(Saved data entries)
»»

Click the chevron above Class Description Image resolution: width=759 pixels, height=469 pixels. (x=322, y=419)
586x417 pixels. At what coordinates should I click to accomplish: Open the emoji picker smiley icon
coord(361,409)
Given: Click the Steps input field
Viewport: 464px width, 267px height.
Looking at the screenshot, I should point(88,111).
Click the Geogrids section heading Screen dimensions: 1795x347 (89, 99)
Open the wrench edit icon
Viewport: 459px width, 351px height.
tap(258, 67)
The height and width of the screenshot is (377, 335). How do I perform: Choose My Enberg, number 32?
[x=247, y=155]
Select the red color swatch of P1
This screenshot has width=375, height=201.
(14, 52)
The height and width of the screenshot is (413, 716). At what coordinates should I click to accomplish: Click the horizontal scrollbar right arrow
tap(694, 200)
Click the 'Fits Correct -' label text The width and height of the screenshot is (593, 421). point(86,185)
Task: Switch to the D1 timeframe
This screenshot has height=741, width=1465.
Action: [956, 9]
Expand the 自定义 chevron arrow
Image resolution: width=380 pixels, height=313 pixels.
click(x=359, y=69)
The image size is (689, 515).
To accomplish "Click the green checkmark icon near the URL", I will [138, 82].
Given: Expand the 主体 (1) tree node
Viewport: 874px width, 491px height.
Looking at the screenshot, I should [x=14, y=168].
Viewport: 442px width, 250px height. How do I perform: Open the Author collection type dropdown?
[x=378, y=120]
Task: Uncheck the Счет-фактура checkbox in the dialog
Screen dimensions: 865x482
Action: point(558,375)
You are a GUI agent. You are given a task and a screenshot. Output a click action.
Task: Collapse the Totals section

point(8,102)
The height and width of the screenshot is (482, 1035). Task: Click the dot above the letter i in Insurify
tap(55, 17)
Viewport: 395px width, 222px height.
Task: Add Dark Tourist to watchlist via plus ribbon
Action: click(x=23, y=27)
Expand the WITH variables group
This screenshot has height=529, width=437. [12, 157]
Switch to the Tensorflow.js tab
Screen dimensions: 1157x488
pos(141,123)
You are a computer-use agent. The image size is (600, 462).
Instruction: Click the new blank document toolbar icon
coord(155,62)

««

** Problem to solve **
Produce an exact repeat of the lines from the one containing "Given: Expand the 主体 (1) tree node" through the last line of the data, and nothing more.

** Response to this task **
Given: Expand the 主体 (1) tree node
Viewport: 874px width, 491px height.
Looking at the screenshot, I should [x=14, y=168].
Viewport: 442px width, 250px height. How do I perform: Open the Author collection type dropdown?
[x=378, y=120]
Task: Uncheck the Счет-фактура checkbox in the dialog
Screen dimensions: 865x482
Action: point(558,375)
You are a GUI agent. You are given a task and a screenshot. Output a click action.
Task: Collapse the Totals section

point(8,102)
The height and width of the screenshot is (482, 1035). Task: Click the dot above the letter i in Insurify
tap(55, 17)
Viewport: 395px width, 222px height.
Task: Add Dark Tourist to watchlist via plus ribbon
Action: click(x=23, y=27)
Expand the WITH variables group
This screenshot has height=529, width=437. [12, 157]
Switch to the Tensorflow.js tab
Screen dimensions: 1157x488
pos(141,123)
You are a computer-use agent. The image size is (600, 462).
Instruction: Click the new blank document toolbar icon
coord(155,62)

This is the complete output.